Pin point imaging isn't for everyone


A subject my posts touch on often is whether pin point imaging is desirable, or natural. While thinking about wide-baffle speakers in another thread I came across this quote, courtesy of Troels Graveson’s DIY speaker site. He quotes famous speaker designer Roy Allison:

I had emphasized dispersion in order to re-create as best as I could the performance-hall ambiance. I don’t want to put up with a sweet spot, and I’d rather have a less dramatically precise imaging with a close simulation of what you hear in a concert hall in terms of envelopment. For that, you need reverberant energy broadcast at very wide angles from the loudspeaker, so the bulk of energy has to do multiple reflections before reaching your ear. I think pin-point imaging has to do with synthetically generated music, not acoustic music - except perhaps for a solo instrument or a solo voice, where you might want fairly sharp localization. For envelopment, you need widespread energy generation.


You can read Troel’s entire post here:

http://www.troelsgravesen.dk/Acapella_WB.htm

This goes, kind of, with my points before, that you can tweak the frequency response of a speaker, and sometimes cables, to get better imaging, but you are going significantly far from neutral to do so.

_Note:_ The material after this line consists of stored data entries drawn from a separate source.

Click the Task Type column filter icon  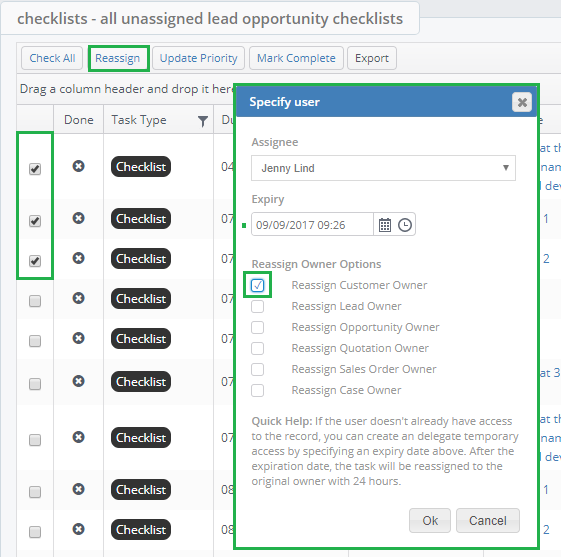[x=203, y=121]
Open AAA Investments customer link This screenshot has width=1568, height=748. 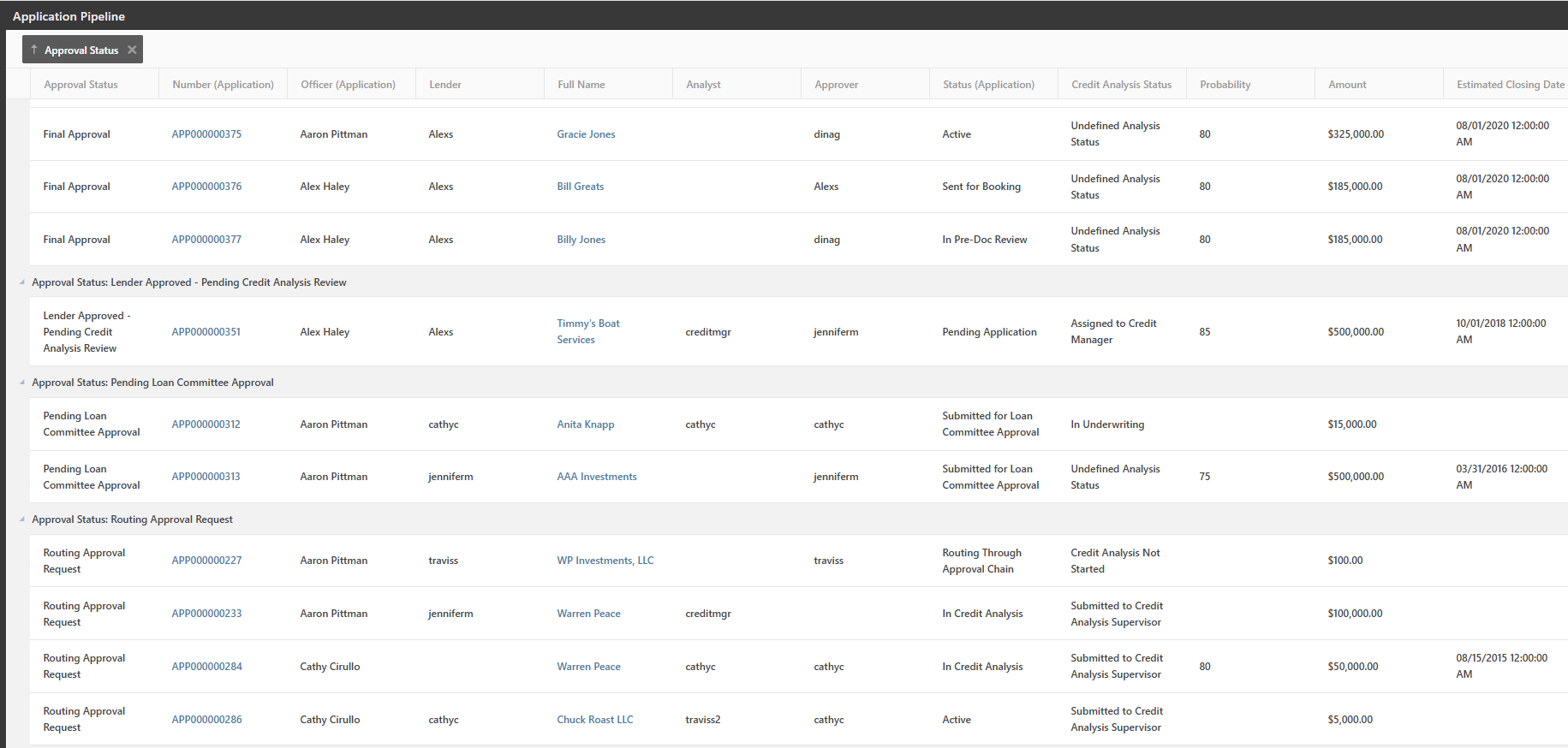(x=596, y=477)
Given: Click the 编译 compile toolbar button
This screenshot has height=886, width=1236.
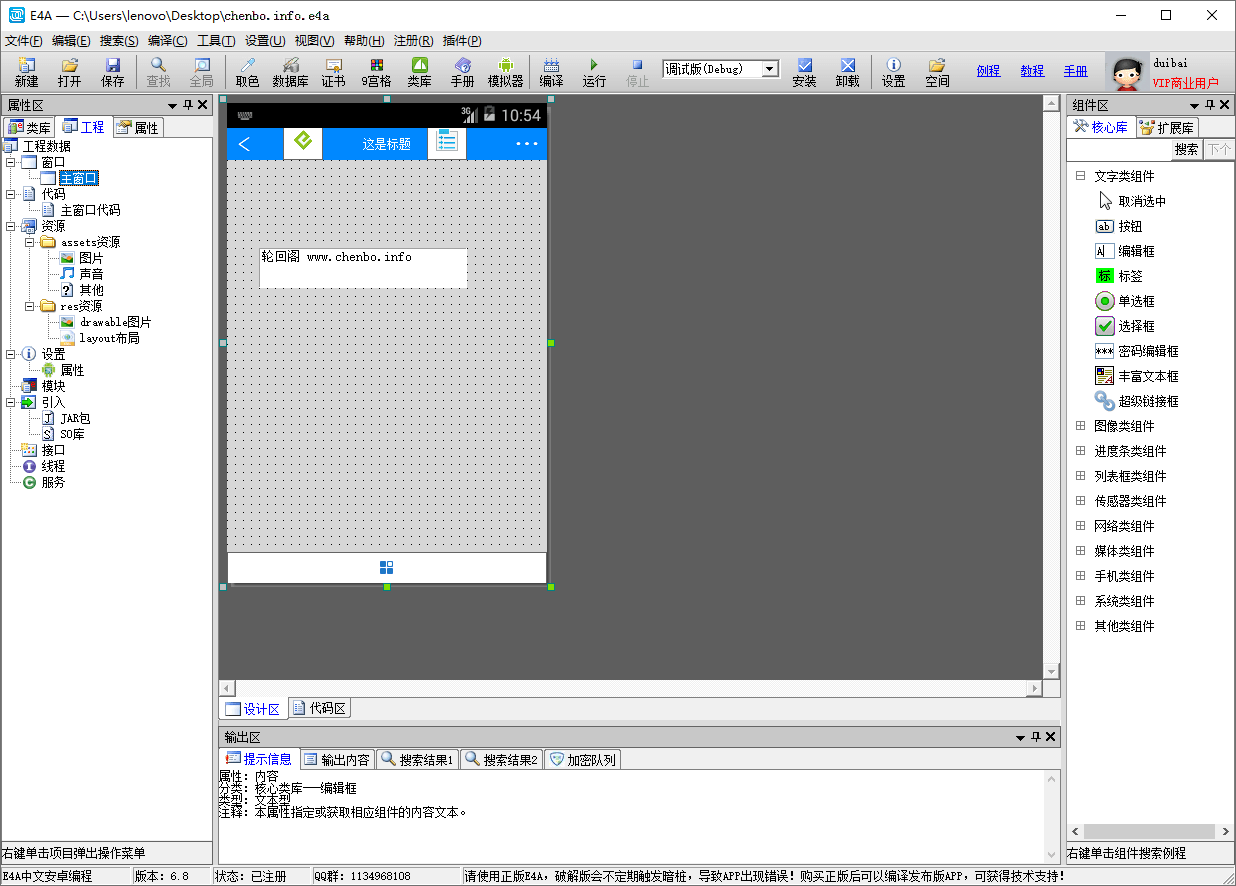Looking at the screenshot, I should coord(551,72).
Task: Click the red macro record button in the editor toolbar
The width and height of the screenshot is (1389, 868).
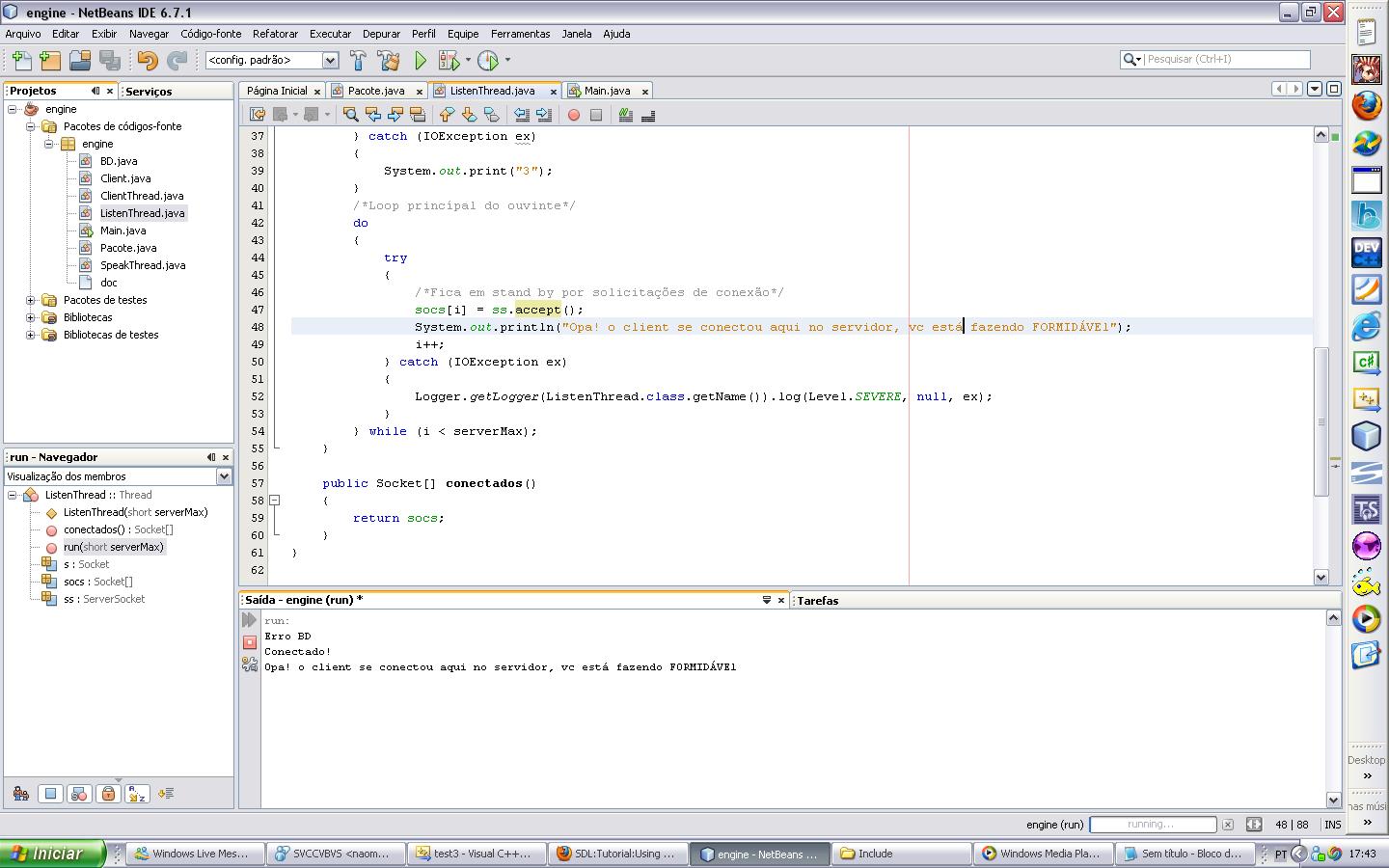Action: 574,115
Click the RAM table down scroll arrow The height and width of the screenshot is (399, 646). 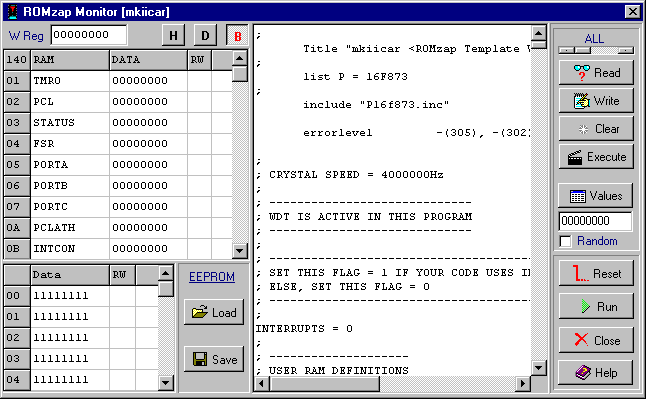(240, 250)
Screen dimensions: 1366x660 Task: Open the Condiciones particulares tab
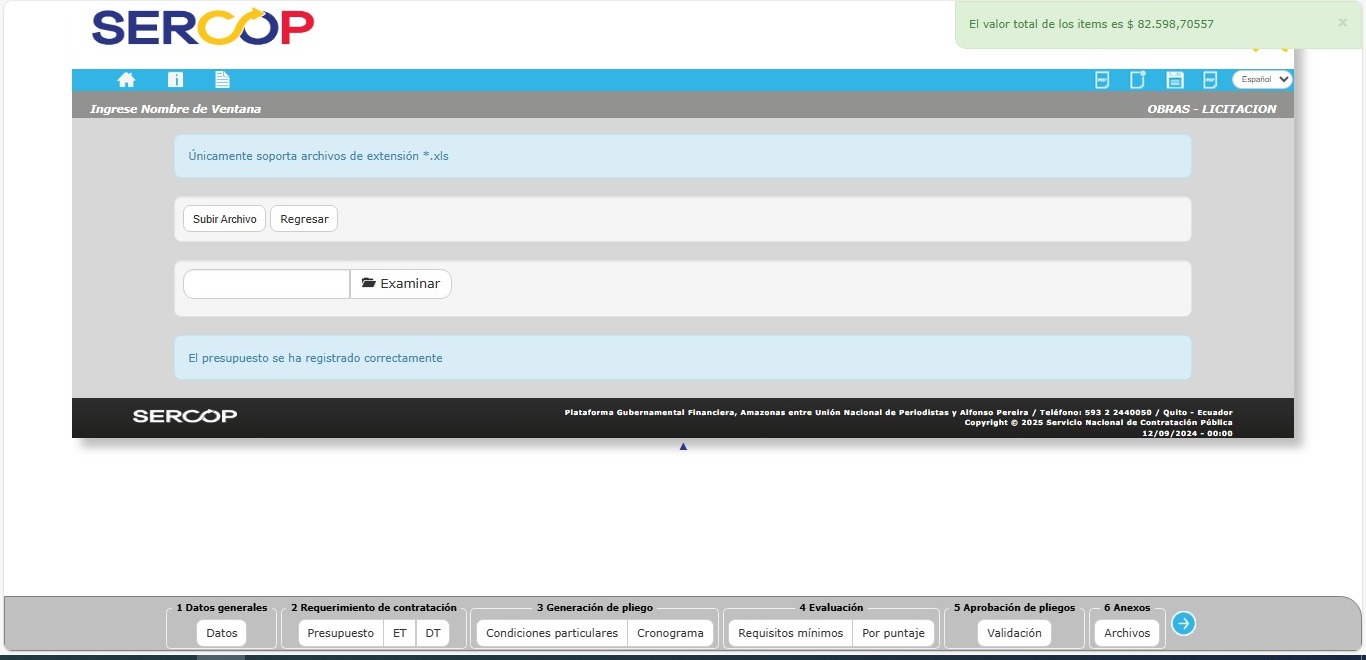552,633
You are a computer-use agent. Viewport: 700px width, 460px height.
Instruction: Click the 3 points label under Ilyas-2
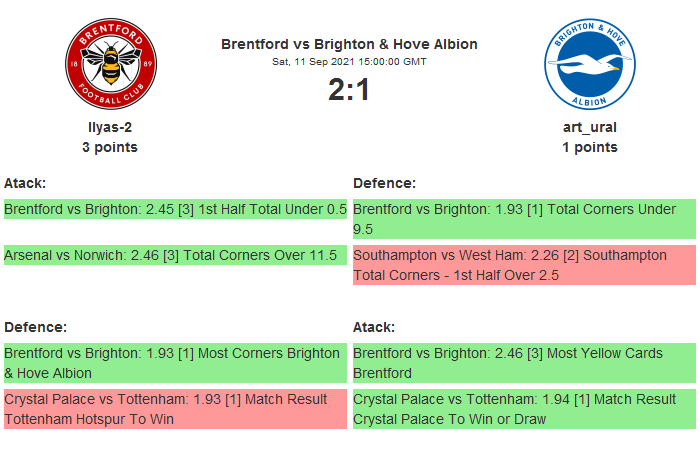[x=110, y=147]
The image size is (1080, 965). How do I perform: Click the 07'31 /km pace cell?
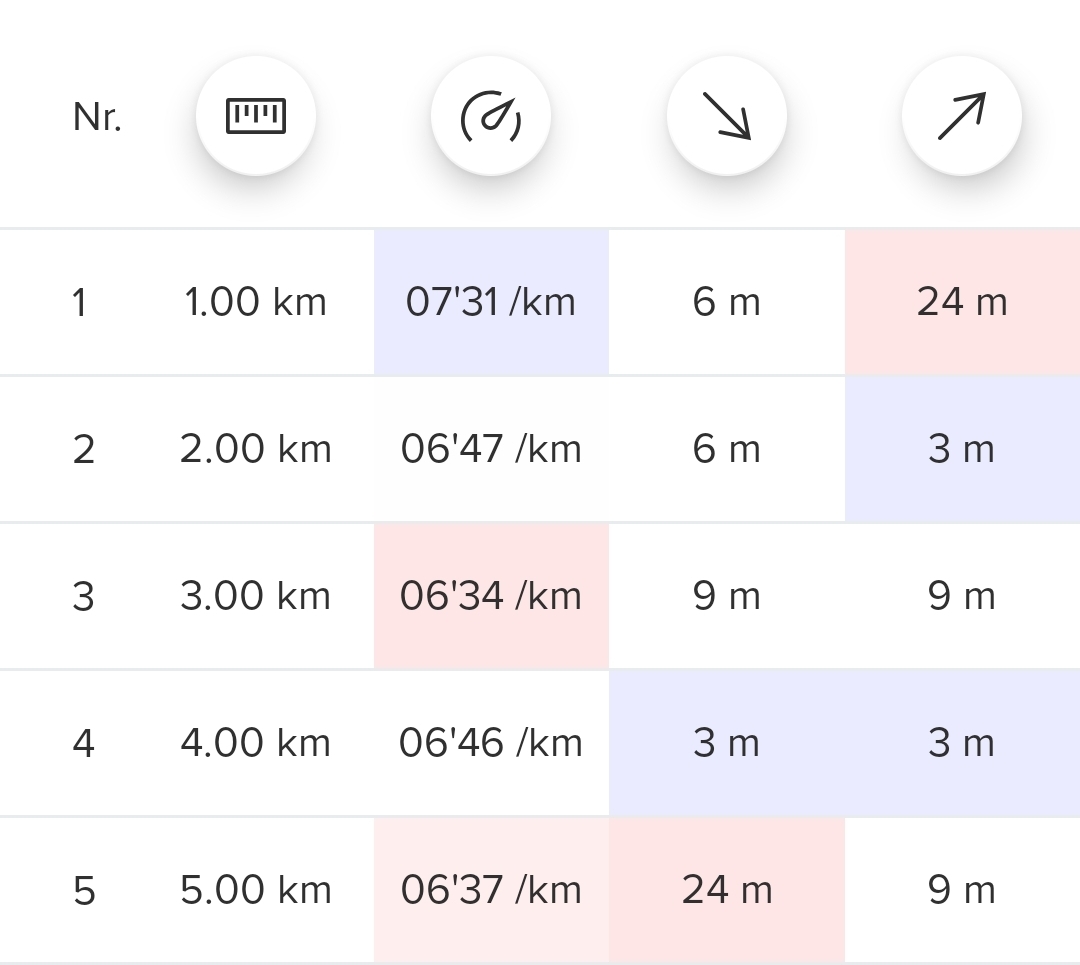[x=491, y=302]
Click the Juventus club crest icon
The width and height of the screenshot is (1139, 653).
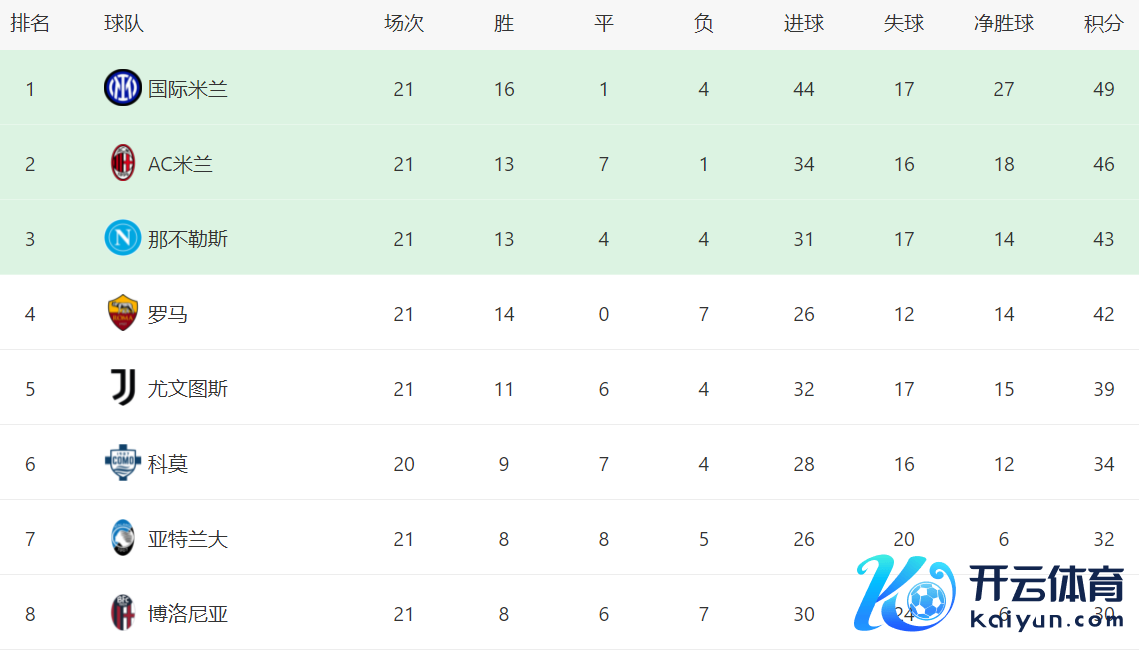click(122, 388)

Older Wilson’s were famous, and had a convenient dip around 2.4 kHz.
erik_squires

Showing 1 response by cleeds

mijostyn
The information that provides the ambient characteristic of the room/hall the recording was made in is in the recording not in the room you are playing it back in. All your Hi Fi room can do is add distortion ...
That might be true if you were referring to a binaural recording intended to be heard on headphones. Or it might be true for a recording intended to be heard in an anechoic chamber. But a conventional recording is intended to be played in some sort of acoustic environment, so your claim makes no sense. And that is all part of what makes our hi-fi hobby so tricky because, of course, those making the recording can't possibly know in what sort of environment it will ultimately be heard.